**** Document text ****

As one of the leading offshore jurisdictions globally for the resolution of complex financial services disputes, expert witnesses are frequently appointed to provide evidence to the Financial Services Division of the Grand Court of the Cayman Islands (the 'Court') on a wide array of disciplines. Their role is becoming increasingly important as the financial services industry continues to evolve and gives rise to the emergence of expertise in new categories of disputes, such as shareholder appraisal rights in the context of mergers and fair value petitions where the opinion of an expert can well determine the outcome of the case.

This memorandum focusses on some of the key pretrial procedural aspects relating to the appointment of experts in the Cayman Islands, including the duties they owe to the Court, the required form and content of their reports, and meetings between party appointed experts.

Directions for the appointment of an expert

Except with the leave of the Court or where all parties agree, expert evidence cannot be adduced.1 In practice this means that if the parties are unable to agree upon directions for the appointment of one or more experts in a particular discipline (e.g. forensic accountancy, or foreign law), the requesting party must apply to the Court seeking a direction to that effect. Such applications would ordinarily be determined by the Court at a directions hearing or case management conference shortly after the commencement of the proceedings. The directions available to the parties and the Court vary and will be tailored to the proceedings in hand but common elements are (a) identifying the scope of the expert evidence; (b) the form in which the expert evidence is to be provided (a written report being the default and preferred form); (c) the deadline for filing and exchanging such reports; (d) whether a sole expert may be utilised, or whether the parties may appoint separate experts; (e) the deadline for any meetings between the separate experts in an attempt to narrow the issues in dispute; and (f) the deadline for the filing and exchanging of any reply reports.

The question of determining the appropriate number of experts was considered by the Court in the recent decision of In the Matter of Qunar Cayman Islands Ltd,2 which concerned a fair value petition under Section 238 of the Cayman Islands Companies Law3 where there were multiple dissenters. If each dissenter were to be permitted to instruct their own valuation expert, the Court would have needed to hear evidence from five different experts. The Court, pursuant to its case management powers, decided that one expert should be instructed by the dissenters jointly and severally on the basis that their interests ought to be aligned, and that this would not infringe their right to a fair trial.

General requirements of an expert

Paragraph B5.2 of the Second Edition of the Financial Services Division Guide sets out eight general requirements of an expert. Those eight requirements, which are also commonly referred to as the 'duties' of an expert, are as follows:

  1. It is the duty of an expert to help the Court on the matters within his expertise. This duty is paramount and overrides any obligation to the party from whom the expert has received instructions or by whom he is paid.

**** Available records ****

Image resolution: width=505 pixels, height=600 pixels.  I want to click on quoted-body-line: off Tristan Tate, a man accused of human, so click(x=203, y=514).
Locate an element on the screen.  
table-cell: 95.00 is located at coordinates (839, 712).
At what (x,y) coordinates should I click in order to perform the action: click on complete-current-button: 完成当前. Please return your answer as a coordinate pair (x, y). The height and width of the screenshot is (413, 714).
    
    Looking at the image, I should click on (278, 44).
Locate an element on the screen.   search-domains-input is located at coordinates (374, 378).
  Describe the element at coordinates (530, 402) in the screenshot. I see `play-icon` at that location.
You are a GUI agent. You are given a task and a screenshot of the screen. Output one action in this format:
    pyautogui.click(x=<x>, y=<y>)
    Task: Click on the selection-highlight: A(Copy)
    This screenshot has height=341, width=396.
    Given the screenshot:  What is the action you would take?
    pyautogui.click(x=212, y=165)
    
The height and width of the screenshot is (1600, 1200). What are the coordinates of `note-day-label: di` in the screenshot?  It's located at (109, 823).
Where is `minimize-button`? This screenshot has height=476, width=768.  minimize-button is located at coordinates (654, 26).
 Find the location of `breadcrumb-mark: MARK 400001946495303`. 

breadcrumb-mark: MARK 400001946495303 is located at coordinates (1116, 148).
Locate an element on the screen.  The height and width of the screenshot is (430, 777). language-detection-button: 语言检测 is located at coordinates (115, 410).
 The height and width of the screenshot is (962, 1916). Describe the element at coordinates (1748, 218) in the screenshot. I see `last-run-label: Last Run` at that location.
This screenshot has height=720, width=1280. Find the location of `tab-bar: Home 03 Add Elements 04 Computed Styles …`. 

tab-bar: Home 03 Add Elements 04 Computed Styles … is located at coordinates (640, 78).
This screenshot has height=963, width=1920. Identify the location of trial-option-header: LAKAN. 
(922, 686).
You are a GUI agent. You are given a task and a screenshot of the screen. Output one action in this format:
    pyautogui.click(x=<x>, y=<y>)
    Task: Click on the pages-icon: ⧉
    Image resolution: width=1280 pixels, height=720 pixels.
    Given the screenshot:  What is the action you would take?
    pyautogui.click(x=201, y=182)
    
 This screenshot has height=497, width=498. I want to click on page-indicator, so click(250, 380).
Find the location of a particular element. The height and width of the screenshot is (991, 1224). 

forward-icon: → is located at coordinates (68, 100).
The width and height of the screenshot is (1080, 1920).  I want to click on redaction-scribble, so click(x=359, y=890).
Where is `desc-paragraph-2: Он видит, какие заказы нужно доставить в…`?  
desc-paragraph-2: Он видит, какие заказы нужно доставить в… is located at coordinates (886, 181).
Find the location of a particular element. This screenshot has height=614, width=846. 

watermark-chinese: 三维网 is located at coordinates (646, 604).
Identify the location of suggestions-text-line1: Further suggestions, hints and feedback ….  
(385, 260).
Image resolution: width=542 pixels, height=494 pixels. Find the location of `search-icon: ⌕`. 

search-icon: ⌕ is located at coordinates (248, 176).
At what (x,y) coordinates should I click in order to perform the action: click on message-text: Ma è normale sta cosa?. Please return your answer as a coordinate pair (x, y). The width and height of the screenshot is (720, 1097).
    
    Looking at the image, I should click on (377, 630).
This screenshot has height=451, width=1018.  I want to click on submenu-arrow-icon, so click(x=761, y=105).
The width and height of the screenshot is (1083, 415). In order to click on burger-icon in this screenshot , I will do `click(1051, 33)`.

****

Exercises to complete:
A. According to the memorandum on expert witnesses, what is the default and preferred form in which expert evidence is to be provided?
B. Rewrite the stretch of the records from the line containing "is (720, 1097)." through the end of the records as a numbered list, one line per item, leaving out blank lines.
The memorandum on expert witnesses and the records are unrelated materials.

Answers per task:
A. A written report.

B.
1. At what (x,y) coordinates should I click in order to perform the action: click on message-text: Ma è normale sta cosa?. Please return your answer as a coordinate pair (x, y). The width and height of the screenshot is (720, 1097).
2.     Looking at the image, I should click on (377, 630).
3. This screenshot has height=451, width=1018.  I want to click on submenu-arrow-icon, so click(x=761, y=105).
4. The width and height of the screenshot is (1083, 415). In order to click on burger-icon in this screenshot , I will do `click(1051, 33)`.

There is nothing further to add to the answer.